TToW #4 : Auditory Scene Analysis

Timbre Term of the Week #4 :
Auditory Scene Analysis


This is a spectrograph, a way of visualizing sound in which the y axis represents frequency, the x axis represents time, and darkness or colour represents concentration of energy. Looking from bottom to top shows how the sound energy is distributed on the continuum from low to high, and looking from left to right shows how that distribution changes over time.

This particular spectrograph represents a 15-second excerpt from ACTOR partner Robert Normandeau’s large-scale, multimovement electroacoustic composition Clair de Terre (1999). The movement from which this excerpt is taken is called “Micro-montage” and the music lives up to its title: many brief sound events are juxtaposed or superimposed in a short amount of time. Listen to this clip and you will hear a large, almost overwhelming number of sound events from many different sources, deployed so rapidly that it can be hard to keep track of them all.

Which raises the interesting question: how do we keep track of them all? How does the auditory system make sense of the amazingly complex and ever-changing air vibrations that reach the ear? In this excerpt, I can hear crashing chords, whistling wind, chirping birds, a revving motorcycle, and many more sound sources that I vaguely recognize but am hard-pressed to name. Although this particular panoply occurs in the context of a piece of electroacoustic music, the experience of being bombarded with many different sounds is familiar from what the American psychologist William James called 'the blooming, buzzing confusion' of everyday life. How does the auditory system separate all of these sources into discrete perceptual units?

The process of parsing the incoming sound signal into a meaningful representation of the environment is called auditory scene analysis. A complete explanation of auditory scene analysis is beyond the scope of any blog post—the book in which Albert Bregman gave the idea its fullest exposition is nearly 800 pages long!—but we can introduce some basic concepts here.

As the spectrograph above makes clear, we often process many incoming frequencies at the same time, and the auditory system must decide which ones go together (integration) and which ones should be separated (segregation). For example, in the noisy scene of a city street at any given time, some of the sound components reaching your ears may belong to a motorcycle driving by, others to ambient traffic noise, and still others to voices of people on the sidewalk next to you: your auditory system deciphers which is which. Additionally, the auditory system must group incoming sound components into units that are delimited in time (segmentation), for example musical notes, and decide which ones to group together into extended sequences such as melodies. This is called auditory streaming.

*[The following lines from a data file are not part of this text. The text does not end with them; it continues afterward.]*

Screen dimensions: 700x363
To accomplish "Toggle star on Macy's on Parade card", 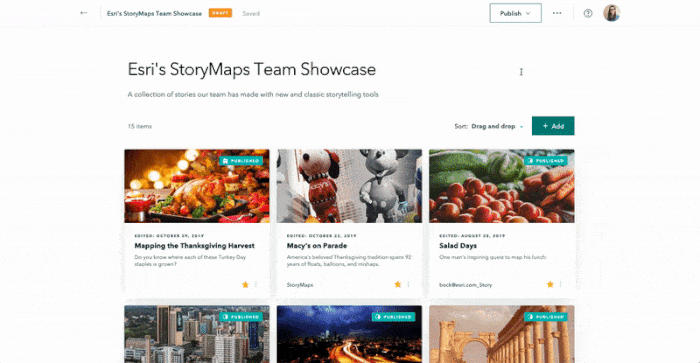I will point(397,284).
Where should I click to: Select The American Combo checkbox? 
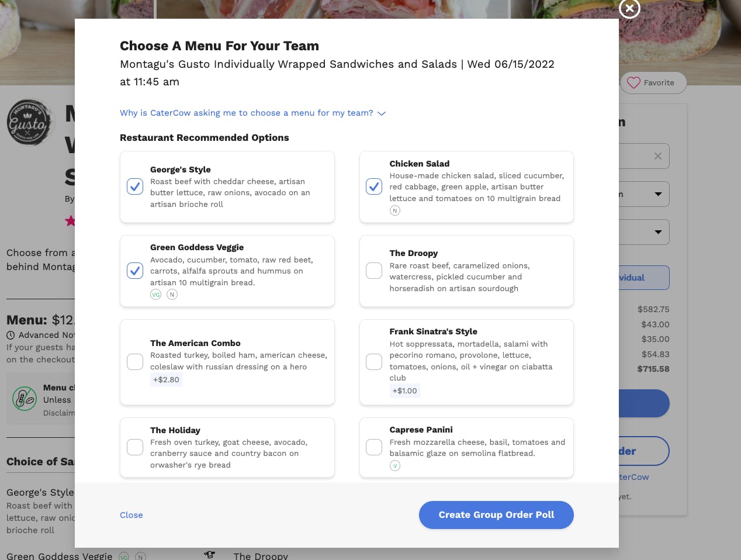[135, 362]
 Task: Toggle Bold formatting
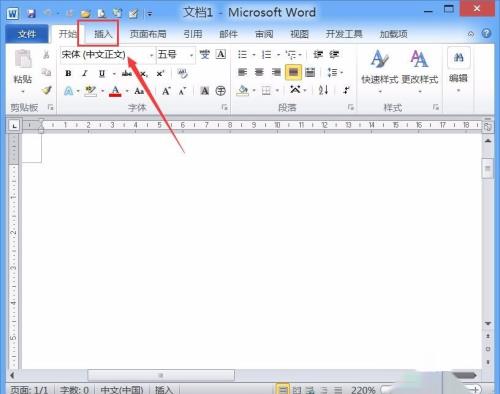68,73
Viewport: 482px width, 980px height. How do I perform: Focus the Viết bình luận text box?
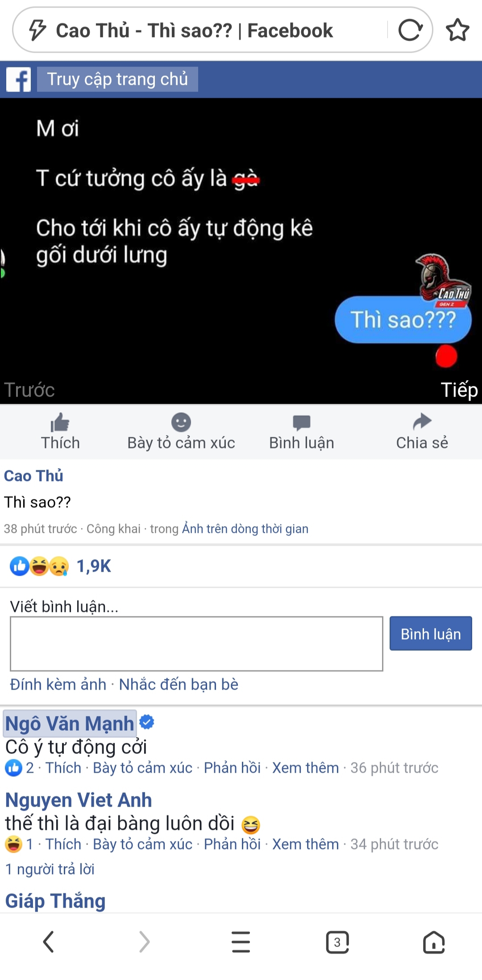(x=197, y=644)
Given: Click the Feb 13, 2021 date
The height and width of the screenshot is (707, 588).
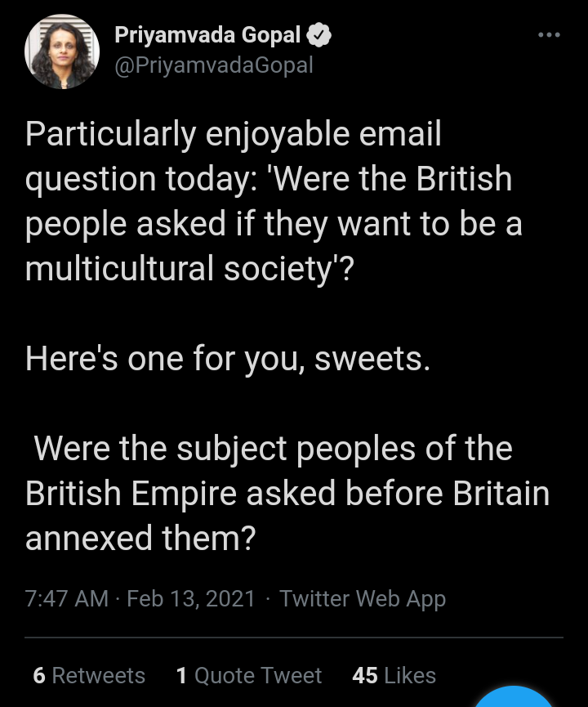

Complicated though it may be, there are fortunately relatively few principles that guide the auditory system through this task. They are:

·      Harmonicity: Frequencies related by simple integer ratios tend to group together. For example, if the auditory scene contains frequencies at 110 Hz, 220 Hz, and 330 Hz (n, 2n, 3n), the auditory system will tend to fuse them together into a single complex sound, whereas frequencies at 110 Hz, 201 Hz, and 350 Hz, which are not related by simple ratios, are less likely to fuse. For a more detailed explanation, see “Timbre Term 1: Partial.”

·      Onset synchrony: Sound components that begin within a very short time window of about 30 milliseconds tend to group together.

·      Frequency comodulation: Sound components that get higher or lower in parallel tend to group together.

·      Amplitude comodulation: Sound components that get louder or softer in parallel tend to group together.

·      Source location: Sound components that originate from the same physical location in space tend to group together.

For the most part, we are unaware that this process is happening, and take it for granted. But before the auditory scene makes it into your conscious awareness, an amazing feat of pre-attentive analysis has already converted the dizzying complexity of air vibrations around you into a coherent picture of the world.